PROBLEM TO WORK ON: Please copy the lines of the material below, from the line containing "The height and width of the screenshot is (256, 273)." through the line containing "tap(154, 17)", inclusive, with no changes.

EXERCISE MATERIAL:
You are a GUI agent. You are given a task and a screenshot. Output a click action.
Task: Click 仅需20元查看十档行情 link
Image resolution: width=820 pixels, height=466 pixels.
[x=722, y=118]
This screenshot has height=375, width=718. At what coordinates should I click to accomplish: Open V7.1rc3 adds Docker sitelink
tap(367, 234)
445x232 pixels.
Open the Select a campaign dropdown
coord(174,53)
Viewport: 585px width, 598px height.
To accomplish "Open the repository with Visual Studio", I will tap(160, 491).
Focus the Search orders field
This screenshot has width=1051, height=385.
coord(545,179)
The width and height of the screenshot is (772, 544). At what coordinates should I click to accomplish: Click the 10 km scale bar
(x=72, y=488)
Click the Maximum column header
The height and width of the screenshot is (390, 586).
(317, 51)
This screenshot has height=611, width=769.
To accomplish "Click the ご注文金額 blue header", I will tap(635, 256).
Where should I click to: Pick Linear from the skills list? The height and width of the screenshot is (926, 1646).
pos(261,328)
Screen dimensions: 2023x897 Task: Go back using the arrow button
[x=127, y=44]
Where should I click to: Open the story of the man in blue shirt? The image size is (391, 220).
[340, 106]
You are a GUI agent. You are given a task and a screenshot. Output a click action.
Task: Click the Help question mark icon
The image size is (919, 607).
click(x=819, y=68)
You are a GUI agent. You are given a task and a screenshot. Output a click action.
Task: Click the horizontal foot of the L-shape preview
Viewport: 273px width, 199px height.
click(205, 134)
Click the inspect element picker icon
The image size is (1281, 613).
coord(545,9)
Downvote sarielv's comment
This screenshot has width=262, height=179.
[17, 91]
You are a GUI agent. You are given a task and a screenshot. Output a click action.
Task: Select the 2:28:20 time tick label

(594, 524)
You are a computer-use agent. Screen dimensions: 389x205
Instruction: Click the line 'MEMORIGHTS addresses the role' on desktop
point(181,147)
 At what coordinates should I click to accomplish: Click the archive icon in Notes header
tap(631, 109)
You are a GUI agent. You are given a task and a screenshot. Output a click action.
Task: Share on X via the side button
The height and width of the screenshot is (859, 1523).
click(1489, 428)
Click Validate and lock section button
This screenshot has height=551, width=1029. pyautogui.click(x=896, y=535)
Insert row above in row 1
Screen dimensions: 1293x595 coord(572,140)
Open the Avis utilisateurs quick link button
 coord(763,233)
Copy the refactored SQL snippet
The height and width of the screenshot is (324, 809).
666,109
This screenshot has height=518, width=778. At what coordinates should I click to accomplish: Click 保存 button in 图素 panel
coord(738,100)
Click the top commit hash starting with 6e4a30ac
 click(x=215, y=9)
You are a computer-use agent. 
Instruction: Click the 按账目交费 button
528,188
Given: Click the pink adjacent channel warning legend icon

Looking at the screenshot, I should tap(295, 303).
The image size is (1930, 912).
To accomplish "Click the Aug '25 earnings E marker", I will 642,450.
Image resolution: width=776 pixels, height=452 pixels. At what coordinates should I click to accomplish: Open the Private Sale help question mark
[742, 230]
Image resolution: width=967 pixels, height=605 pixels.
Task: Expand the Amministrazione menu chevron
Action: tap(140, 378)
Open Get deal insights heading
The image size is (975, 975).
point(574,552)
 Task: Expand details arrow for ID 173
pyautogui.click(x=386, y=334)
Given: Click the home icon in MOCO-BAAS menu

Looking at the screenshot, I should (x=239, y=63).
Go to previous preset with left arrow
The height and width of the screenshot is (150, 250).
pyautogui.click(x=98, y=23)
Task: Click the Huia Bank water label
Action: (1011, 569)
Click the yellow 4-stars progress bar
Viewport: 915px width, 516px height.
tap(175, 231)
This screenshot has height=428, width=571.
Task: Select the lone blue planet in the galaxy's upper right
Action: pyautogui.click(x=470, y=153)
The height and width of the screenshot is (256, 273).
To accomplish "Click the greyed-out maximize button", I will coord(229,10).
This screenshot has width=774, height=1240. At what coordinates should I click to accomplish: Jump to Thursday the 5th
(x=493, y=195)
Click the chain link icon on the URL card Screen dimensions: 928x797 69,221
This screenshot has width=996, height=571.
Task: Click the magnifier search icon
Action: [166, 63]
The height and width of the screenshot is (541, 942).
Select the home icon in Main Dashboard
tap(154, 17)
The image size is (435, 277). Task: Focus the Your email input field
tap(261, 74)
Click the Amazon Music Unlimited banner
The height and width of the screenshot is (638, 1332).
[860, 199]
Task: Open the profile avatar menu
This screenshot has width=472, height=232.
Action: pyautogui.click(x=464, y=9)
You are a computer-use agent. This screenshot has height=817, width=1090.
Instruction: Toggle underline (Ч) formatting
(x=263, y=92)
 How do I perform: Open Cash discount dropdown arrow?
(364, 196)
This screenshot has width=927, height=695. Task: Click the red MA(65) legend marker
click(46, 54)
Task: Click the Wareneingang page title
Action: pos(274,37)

SOLUTION:
The height and width of the screenshot is (256, 273).
To accomplish "Click the greyed-out maximize button", I will coord(229,10).
This screenshot has width=774, height=1240. At what coordinates should I click to accomplish: Jump to Thursday the 5th
(x=493, y=195)
Click the chain link icon on the URL card Screen dimensions: 928x797 69,221
This screenshot has width=996, height=571.
Task: Click the magnifier search icon
Action: [166, 63]
The height and width of the screenshot is (541, 942).
Select the home icon in Main Dashboard
tap(154, 17)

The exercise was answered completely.